Beloved by liberals because he was a skeptic of the American security state and focused his energies on the corruption at its heart rather than the terrorists our intelligence apparatus was trying to stop, Bourne gave voice to the resurgent paranoid style in American cinema so popular during Dubya's later years. This came as a bit of a surprise: Rather than flag-waving, gun-toting, terrorist-killing cinematic icons in the wake of 9/11, the enduring image of the movies from this time is far more dour.

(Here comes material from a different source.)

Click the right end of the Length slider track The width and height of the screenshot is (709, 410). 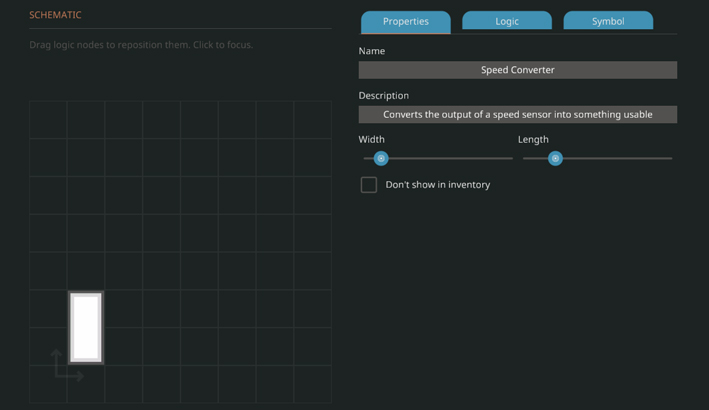pyautogui.click(x=669, y=158)
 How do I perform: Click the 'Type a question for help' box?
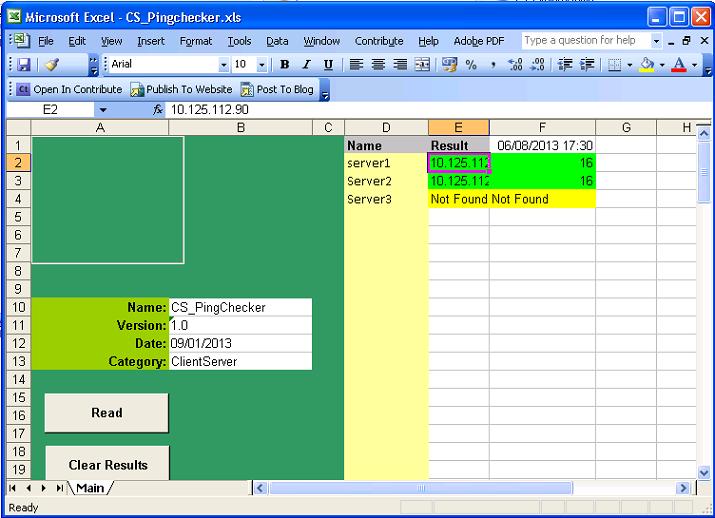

Or, as Ross Douthat put it in an insightful 2008 column for the Atlantic: "We expected John Wayne; we got Jason Bourne instead." And Bourne was unlike anything American audiences had seen since the post-Watergate paranoia of flicks like The Parallax View.

"Matt Damon's Bourne marries the efficiency of James Bond to the politics of Noam Chomsky," Douthat wrote. "He's imperial overreach and blowback personified -- the carefully brainwashed product of a covert CIA program who goes off the reservation and starts taking down his superiors, a succession of jowly, corrupt agents of the American empire."

Bourne was the perfect symbol for the half of the American electorate that didn't just dislike George W. Bush but also distrusted him. It was a blockbuster for the "Bush Lied, People Died" set, the crowd that believed the Military-Industrial Complex wanted to keep us scared to keep them in power.

There was undoubtedly a constituency for that sort of movie, especially when the second and third entries in the Bourne series hit theaters in 2004 and 2007. And you could argue that the paranoid style never went totally out of vogue -- its targets just shifted somewhat.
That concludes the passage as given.